■ TEXT SEGMENT:

Advanced usage of selenider • selenider

selenider exposes some advanced features to allow for more complex automation.

Customizing the session creation

library(selenider)

[selenider_session()] is really just a wrapper around either chromote::ChromoteSession$new(), or selenium::selenium_server() and selenium::SeleniumSession$new(). selenider exposes arguments to these functions (plus some additional options) via the options argument.

The most common argument that you are going to want to use is headless in chromote_options(): it allows you to run chromote in non-headless mode, meaning that the browser you are controlling will be displayed:

session <- selenider_session(
  "chromote",
  options = chromote_options(headless = TRUE)
)

Managing selenium options is a bit more complex, since you are can provide options to the client selenium_client_options() and server selenium_server_options(). One cool thing you can do is pass NULL into the server_options parameter of selenium_options() to stop selenider from creating its own server. This is useful if you have created a server manually (using docker, for example):

session <- selenider_session(
  "selenium",
  options = selenium_options(
    server_options = NULL, # Stop selenider from creating a server
    client_options = selenium_client_options(
      host = "localhost", # Use the host and port of your manually created server
      port = 4444L
    )

■ PROVIDED DATA:
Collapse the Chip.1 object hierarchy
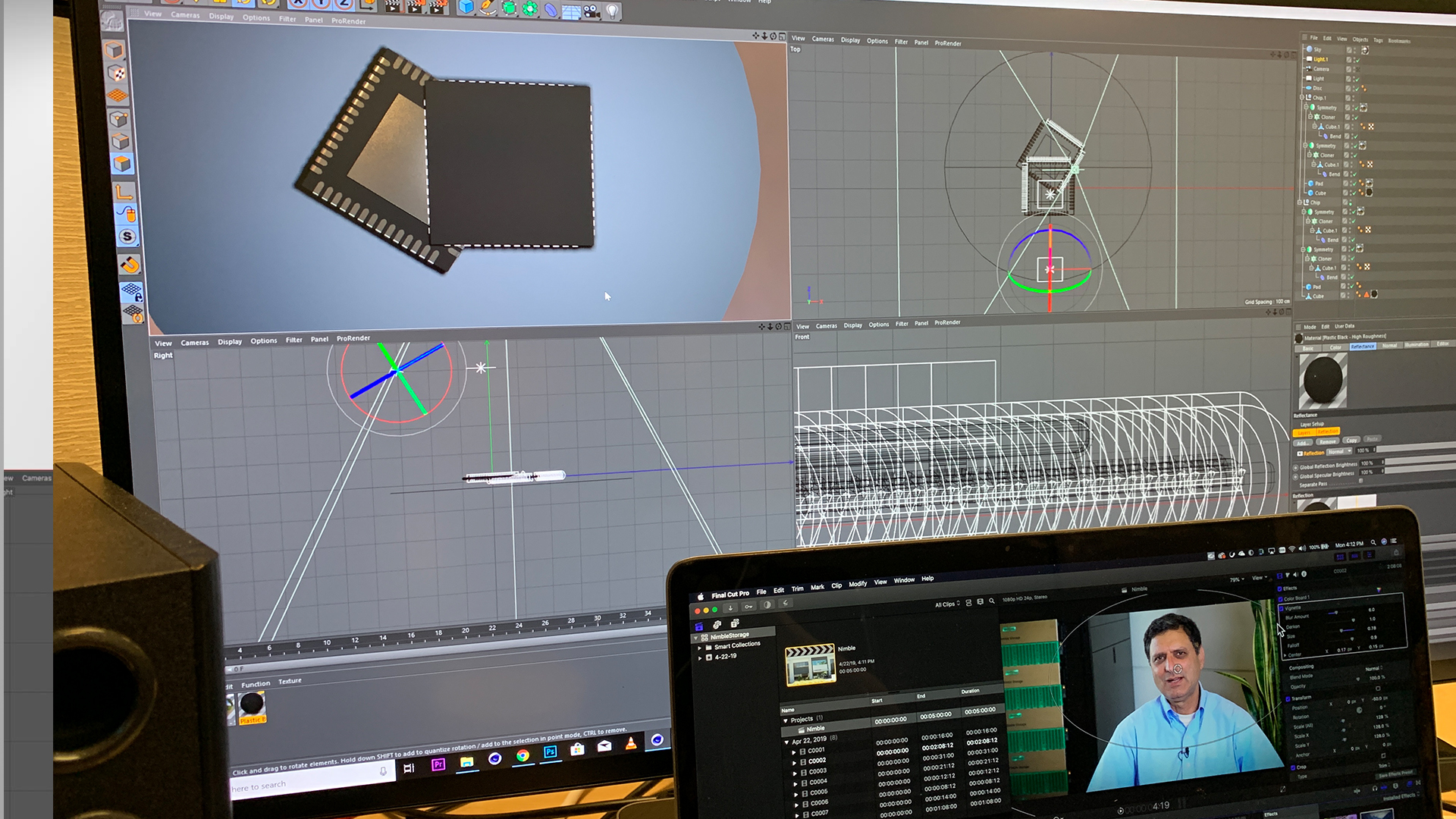The width and height of the screenshot is (1456, 819). coord(1302,97)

■ YOUR OBJECTIVE: Pick up the page on advanced selenider usage right after its last line and keep writing it.

■ WRITTEN ANSWER:
  )
)

Accessing the underlying session

While selenider provides a high level interface, sometimes you need to access the underlying chromote::ChromoteSession or selenium::SeleniumSession to perform more advanced tasks. The driver field of a selenider_session() can be used to do this.

This is especially useful for chromote, since much of the configuration is done after the session is created:

session <- selenider_session()

chromote_session <- session$driver

chromote_session$Browser$setDownloadBehavior(
  behavior = "allow",
  downloadPath = "<path_to_folder>"
)

Accessing underlying elements

Much like you can access the underlying chromote/selenium session behind a selenider session, you can access the chromote/selenium element represented by a selenider_element/selenider_elements object using get_actual_element() and get_actual_elements(), respectively.

If you are using chromote, the backendNodeId of the element is returned, while in selenium’s case, the element is returned as a selenium::WebElement. It’s important to note that the element in this form is no longer lazy, so should be used as soon as possible to avoid errors as the page changes.

Element collections

Let’s use selenider to get every link element in the R Project’s website.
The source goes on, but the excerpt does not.